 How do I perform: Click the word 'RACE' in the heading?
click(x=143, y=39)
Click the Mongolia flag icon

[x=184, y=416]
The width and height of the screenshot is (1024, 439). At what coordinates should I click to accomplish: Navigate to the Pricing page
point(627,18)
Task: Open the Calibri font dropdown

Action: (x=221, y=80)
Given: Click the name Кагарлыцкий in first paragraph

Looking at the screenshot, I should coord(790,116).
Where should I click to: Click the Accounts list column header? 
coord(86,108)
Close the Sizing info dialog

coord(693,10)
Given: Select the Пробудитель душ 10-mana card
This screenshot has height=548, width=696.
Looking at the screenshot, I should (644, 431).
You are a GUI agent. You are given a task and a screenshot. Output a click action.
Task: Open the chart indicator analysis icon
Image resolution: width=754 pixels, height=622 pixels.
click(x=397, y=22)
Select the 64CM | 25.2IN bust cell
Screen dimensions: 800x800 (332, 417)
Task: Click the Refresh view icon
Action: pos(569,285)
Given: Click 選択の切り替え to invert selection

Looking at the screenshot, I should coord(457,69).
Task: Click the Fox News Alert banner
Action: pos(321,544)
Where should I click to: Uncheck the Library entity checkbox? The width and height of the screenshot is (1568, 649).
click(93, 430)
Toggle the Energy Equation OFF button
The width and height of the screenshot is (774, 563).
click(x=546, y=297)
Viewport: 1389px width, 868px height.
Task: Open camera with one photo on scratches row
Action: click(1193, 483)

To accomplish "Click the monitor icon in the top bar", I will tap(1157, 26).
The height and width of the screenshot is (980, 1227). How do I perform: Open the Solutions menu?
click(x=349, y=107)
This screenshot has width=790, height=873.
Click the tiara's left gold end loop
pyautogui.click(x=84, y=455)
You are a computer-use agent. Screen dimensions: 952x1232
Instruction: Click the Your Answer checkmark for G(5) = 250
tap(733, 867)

^^^^

:: Activity ::
Within the material above, output exactly the lines from the one with "Task: Open the chart indicator analysis icon" through the one with "Toggle the Energy Equation OFF button", end lines included, and nothing besides.

:: Response to the task ::
Task: Open the chart indicator analysis icon
Image resolution: width=754 pixels, height=622 pixels.
click(x=397, y=22)
Select the 64CM | 25.2IN bust cell
Screen dimensions: 800x800 (332, 417)
Task: Click the Refresh view icon
Action: pos(569,285)
Given: Click 選択の切り替え to invert selection

Looking at the screenshot, I should coord(457,69).
Task: Click the Fox News Alert banner
Action: pos(321,544)
Where should I click to: Uncheck the Library entity checkbox? The width and height of the screenshot is (1568, 649).
click(93, 430)
Toggle the Energy Equation OFF button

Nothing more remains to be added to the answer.